Em 2022, dois anos depois, recebi um e-mail da Faculdade de Letras onde constava que tinha uma dívida relativa ao ano letivo 2020-2021.
Quando recebi o e-mail estava a terminar o último ano na Faculdade Privada. Liguei para a Faculdade de Letras para esclarecer a situação. Após esse contacto, não recebi qualquer outra comunicação da Faculdade de Letras, pelo que considerei o assunto resolvido.
A 08/01/2025, três anos depois, recebi uma carta em casa, semelhante ao e-mail inicial, mas com juros acrescidos.

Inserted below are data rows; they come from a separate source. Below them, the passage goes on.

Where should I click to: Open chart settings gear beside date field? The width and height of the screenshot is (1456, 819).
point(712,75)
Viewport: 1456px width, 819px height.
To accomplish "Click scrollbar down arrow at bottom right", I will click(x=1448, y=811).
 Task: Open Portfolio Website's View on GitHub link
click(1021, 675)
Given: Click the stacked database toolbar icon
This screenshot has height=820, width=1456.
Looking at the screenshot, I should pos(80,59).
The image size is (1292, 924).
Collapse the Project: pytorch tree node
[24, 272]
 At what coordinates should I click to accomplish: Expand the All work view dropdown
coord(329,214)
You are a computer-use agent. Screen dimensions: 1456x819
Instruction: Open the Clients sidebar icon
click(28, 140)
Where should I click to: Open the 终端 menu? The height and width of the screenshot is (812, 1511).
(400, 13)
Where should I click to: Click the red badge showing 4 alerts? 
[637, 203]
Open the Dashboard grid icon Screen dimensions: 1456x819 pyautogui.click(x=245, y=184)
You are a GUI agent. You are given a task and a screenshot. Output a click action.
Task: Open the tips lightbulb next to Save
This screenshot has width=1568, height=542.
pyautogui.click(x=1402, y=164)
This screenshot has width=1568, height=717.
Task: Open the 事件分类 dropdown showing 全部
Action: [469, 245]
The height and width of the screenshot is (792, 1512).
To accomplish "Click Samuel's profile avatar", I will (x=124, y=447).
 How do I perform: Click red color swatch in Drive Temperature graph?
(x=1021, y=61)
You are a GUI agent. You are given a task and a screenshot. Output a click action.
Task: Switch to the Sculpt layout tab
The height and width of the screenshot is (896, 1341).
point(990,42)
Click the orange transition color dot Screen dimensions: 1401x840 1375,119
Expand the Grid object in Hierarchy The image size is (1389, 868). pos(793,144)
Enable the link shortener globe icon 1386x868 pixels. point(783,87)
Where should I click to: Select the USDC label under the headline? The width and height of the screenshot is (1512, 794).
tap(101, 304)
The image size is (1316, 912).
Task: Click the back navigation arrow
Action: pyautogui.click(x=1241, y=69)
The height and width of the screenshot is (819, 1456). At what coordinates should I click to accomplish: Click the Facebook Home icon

Pelo que pude verificar noutros relatos no Portal da Queixa, existem casos semelhantes ao meu, em que a falta de comunicação atempada por parte da Faculdade resultou em dificuldades para os alunos regularizarem a situação, que se traduz em dívidas elevadas para os mesmos, o que, na prática, acaba por favorecer a instituição.
A ausência de notificação atempada causa um prejuízo objetivo, pois, caso tivesse sido informada no momento correspondente, teria cancelado a inscrição e procedido ao pagamento imediato da propina correspondente a um único mês, evitando a cobrança de um ano letivo completo e de juros avultados. Assim, além de cobrarem um ano inteiro de propinas, acrescem ainda juros avultados.
Se a primeira comunicação formal e direta sobre esta suposta dívida ocorreu apenas em janeiro de 2025, como posso ser responsabilizada por juros anteriores a essa data? A ausência de qualquer notificação prévia impediu-me de tomar conhecimento da situação e regularizar a dívida atempadamente, o que demonstra falha na comunicação por parte da instituição.